Task requirements: Every line between the top of the data below and the line with "Task: Click the 'chr'", both ends included, must be retyped exactly.

Source records:

######

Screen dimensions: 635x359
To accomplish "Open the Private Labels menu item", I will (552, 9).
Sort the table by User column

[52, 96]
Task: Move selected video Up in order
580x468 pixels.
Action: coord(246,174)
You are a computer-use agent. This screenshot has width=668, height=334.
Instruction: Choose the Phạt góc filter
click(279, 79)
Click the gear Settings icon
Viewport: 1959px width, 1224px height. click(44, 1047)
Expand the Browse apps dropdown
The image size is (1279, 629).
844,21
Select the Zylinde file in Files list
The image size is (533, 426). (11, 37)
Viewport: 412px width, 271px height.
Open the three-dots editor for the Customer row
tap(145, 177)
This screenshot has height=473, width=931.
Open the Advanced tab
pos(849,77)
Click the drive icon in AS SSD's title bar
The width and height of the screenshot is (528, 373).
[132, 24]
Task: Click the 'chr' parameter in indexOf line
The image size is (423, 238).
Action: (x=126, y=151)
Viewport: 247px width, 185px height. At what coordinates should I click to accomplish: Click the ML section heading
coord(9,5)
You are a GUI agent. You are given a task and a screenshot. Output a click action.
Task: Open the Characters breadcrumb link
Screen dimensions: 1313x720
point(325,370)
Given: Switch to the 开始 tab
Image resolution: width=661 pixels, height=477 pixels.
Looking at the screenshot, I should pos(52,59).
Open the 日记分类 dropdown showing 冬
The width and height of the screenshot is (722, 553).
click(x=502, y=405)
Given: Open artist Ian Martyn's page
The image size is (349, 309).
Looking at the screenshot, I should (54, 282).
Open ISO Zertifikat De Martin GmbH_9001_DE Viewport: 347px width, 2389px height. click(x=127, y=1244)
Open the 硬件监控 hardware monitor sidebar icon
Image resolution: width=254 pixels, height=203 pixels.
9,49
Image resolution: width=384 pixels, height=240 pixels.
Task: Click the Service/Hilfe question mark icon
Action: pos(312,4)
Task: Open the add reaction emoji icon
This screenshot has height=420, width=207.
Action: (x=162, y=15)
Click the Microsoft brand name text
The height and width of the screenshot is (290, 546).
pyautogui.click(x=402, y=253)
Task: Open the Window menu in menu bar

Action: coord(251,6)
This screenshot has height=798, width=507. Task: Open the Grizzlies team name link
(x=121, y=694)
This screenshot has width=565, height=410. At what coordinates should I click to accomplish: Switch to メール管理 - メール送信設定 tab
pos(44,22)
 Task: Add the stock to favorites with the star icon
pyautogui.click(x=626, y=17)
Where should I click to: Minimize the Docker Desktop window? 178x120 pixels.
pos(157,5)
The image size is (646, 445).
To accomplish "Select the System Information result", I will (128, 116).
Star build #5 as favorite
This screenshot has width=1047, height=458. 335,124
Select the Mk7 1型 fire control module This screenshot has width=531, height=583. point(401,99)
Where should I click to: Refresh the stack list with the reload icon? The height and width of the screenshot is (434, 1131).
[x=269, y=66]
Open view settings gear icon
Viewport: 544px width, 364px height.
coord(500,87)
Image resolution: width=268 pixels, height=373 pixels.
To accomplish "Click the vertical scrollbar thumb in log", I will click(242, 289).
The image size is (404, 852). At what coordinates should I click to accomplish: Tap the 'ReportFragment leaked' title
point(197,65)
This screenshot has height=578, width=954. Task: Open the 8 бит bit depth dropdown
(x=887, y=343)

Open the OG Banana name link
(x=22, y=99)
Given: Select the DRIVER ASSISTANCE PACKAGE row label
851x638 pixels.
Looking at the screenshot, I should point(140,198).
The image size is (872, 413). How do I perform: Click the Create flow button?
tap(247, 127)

######

Exercise result:
Screen dimensions: 635x359
To accomplish "Open the Private Labels menu item", I will (552, 9).
Sort the table by User column

[52, 96]
Task: Move selected video Up in order
580x468 pixels.
Action: coord(246,174)
You are a computer-use agent. This screenshot has width=668, height=334.
Instruction: Choose the Phạt góc filter
click(279, 79)
Click the gear Settings icon
Viewport: 1959px width, 1224px height. click(44, 1047)
Expand the Browse apps dropdown
The image size is (1279, 629).
844,21
Select the Zylinde file in Files list
The image size is (533, 426). (11, 37)
Viewport: 412px width, 271px height.
Open the three-dots editor for the Customer row
tap(145, 177)
This screenshot has height=473, width=931.
Open the Advanced tab
pos(849,77)
Click the drive icon in AS SSD's title bar
The width and height of the screenshot is (528, 373).
[132, 24]
Task: Click the 'chr' parameter in indexOf line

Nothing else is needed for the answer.